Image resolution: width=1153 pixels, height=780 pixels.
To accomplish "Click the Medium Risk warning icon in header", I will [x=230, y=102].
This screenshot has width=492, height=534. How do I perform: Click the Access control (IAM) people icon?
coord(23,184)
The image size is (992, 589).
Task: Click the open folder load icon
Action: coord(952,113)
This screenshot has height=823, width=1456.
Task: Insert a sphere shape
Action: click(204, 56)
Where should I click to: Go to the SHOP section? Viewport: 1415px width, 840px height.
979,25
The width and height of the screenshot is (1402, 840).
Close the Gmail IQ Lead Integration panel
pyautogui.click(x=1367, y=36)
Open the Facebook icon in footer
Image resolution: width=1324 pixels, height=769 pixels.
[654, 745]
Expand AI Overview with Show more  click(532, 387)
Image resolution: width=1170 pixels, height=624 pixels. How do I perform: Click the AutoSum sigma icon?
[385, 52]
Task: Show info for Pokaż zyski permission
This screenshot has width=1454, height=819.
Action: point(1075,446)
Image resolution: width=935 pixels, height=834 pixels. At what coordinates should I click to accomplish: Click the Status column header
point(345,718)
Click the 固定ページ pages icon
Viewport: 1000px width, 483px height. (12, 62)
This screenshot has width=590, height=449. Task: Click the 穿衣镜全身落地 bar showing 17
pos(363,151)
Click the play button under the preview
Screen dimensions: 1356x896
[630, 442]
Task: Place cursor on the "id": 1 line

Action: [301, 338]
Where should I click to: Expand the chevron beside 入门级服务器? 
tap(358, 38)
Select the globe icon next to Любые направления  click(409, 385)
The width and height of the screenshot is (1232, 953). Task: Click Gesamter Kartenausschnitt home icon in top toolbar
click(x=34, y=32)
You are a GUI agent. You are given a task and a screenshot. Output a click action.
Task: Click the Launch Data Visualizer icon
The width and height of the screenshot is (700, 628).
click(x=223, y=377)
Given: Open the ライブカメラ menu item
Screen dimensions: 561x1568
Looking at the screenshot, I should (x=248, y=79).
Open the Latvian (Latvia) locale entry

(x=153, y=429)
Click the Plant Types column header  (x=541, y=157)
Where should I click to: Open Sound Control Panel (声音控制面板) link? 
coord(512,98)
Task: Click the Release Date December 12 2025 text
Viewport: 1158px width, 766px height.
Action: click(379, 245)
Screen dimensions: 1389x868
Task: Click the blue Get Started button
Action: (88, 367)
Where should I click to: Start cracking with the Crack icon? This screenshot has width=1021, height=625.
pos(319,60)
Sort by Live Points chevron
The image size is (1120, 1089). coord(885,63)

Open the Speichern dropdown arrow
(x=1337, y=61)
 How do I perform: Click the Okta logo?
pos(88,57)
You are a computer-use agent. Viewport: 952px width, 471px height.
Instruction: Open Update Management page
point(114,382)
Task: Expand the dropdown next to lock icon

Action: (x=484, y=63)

* * * *

• 任务目标: 请把数据从开头一行起、到包含“Expand AI Overview”的那一行止（首尾两行都算在内）的各行转换成编号列表，并略去其中的空行。

• 练习答案:
1. Image resolution: width=1153 pixels, height=780 pixels.
2. To accomplish "Click the Medium Risk warning icon in header", I will [x=230, y=102].
3. This screenshot has width=492, height=534. How do I perform: Click the Access control (IAM) people icon?
4. coord(23,184)
5. The image size is (992, 589).
6. Task: Click the open folder load icon
7. Action: coord(952,113)
8. This screenshot has height=823, width=1456.
9. Task: Insert a sphere shape
10. Action: click(204, 56)
11. Where should I click to: Go to the SHOP section? Viewport: 1415px width, 840px height.
12. 979,25
13. The width and height of the screenshot is (1402, 840).
14. Close the Gmail IQ Lead Integration panel
15. pyautogui.click(x=1367, y=36)
16. Open the Facebook icon in footer
17. Image resolution: width=1324 pixels, height=769 pixels.
18. [654, 745]
19. Expand AI Overview with Show more  click(532, 387)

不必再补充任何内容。